Despite the best efforts of Disney, I think we can all agree that the love stories of real-life princesses aren’t always the fairytale that they’re imagined to be. From Princess Grace to Diana and Charlene, none of them have had the best luck in husbands, despite the rich luxury that comes with the marriage. Princess Margaret in The Crown is no exception, and as her older sister points out, she’s far too invested in her luxurious life to leave it and avoid the risk that comes with decadence.
Episode seven starts off with some unwelcome news, as the blissfully happy Peter Townsend kindly, as agreed smugly, and unnecessarily, writes to Margaret to tell her he’s engaged. To a nineteen-year-old, no less (ick). Margaret responds as any ex-girlfriend would react upon hearing this terrible news – by running to her boyfriend and proposing marriage, therefore beating Townsend and his child bride to the public engagement announcement. Unfortunately, photographer Tony Armstrong-Jones isn’t quite so sure. Unbeknownst to Margaret, he’s enjoying multiple dalliances with dancer, secretaries and married couples. Marriage seems a little permanent.
That is, until we discover that he’s already got a permanent fixture in the shape of a disapproving and snobbish mother. The Crown implies that his motive for marrying Margaret is born out of a desire to impress his mother (second ick) and there’s a glorious shot as mother and son drive up to the extravagant wedding, in which he realises that this entire celebration hasn’t impressed his mum any more than that macaroni art he made at Eton College that year.
This portrayal of Princess Margaret by Vanessa Kirby is both vulnerable and consistently rude to those who work for her. Nevertheless, it’s easy to understand her frustration when yet another protocol stops her from announcing her engagement. Her rush is foolish, but after all she’s been through, you can see her motives. However, while Elizabeth’s pregnancy is obviously an accidental clash, the vague reasons for the delay suggest that this ‘protocol issue’ may be something that the Queen has set herself.
Like any good sister, Elizabeth can quite easily identify this marriage to Tony as being something of a reactionary rebound, instead of something made through plenty of consideration. The possibility that she might have meddled in this case is doubtless going to divide viewer opinions – and it might be influenced as to whether you yourself have a sister (us older siblings do tend to meddle).
Her final conversation with Margaret before the wedding sees another choice, but this time she settles on keeping her sister in happy ignorance of Tony’s dalliances than being the fun-sponge of the palace again. If I were an agony aunt at that point, I would’ve suggested that she get the straight-talking Philip to just drop the bomb on her sister, but even then it would probably come back to bite her. I think the choice that Elizabeth makes will definitely come back into play, sooner rather than later. Still, for now, Margaret can enjoy being a glamorous icon for a rebellious generation. Also, in real life, she did get some great photos out of the marriage.
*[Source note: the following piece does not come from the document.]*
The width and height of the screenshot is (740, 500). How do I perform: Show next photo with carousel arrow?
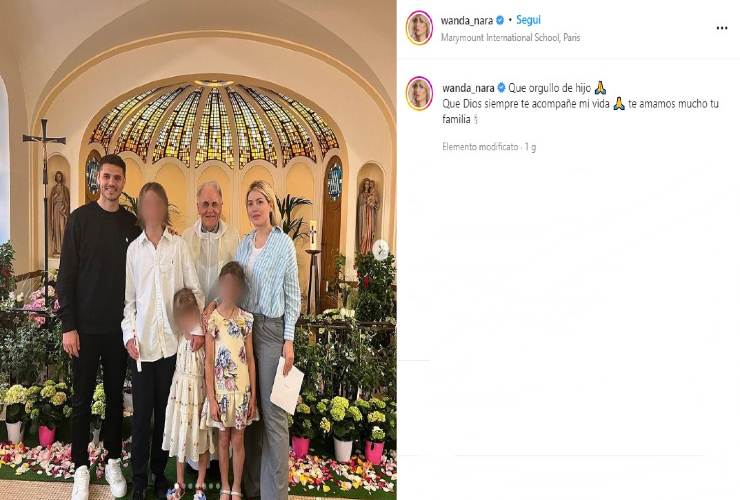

Elizabeth and Philip’s marriage continues to improve, although the ever-reliable Philip has found something to complain about in the new family developments. It’s a navel-gazing complaint, as he sees the warm welcome to ‘commoner’ Tony (read: posh person without a title, to the rest of us) as completely unfair when he himself came under so much scrutiny. His bitterness doesn’t seem to go away, and he spends the rest of the episode being absent during Elizabeth’s revived motherhood before looking glumly out at the wedding crowds. Still, he’s very sweet to Margaret in person, despite his complaining behind the scenes.
The Crown continues its episodic structure in a far more regimented style than season one. It’s not necessarily a bad thing, making each episode uniquely memorable. The pacing remains as slow as ever, which means that each episode subject becomes a careful character study with the aid of the consistently brilliant screenplay. For those who love this style of drama, I imagine you’re enjoying it just as much as I am. It’s certainly matching up to its first season so far.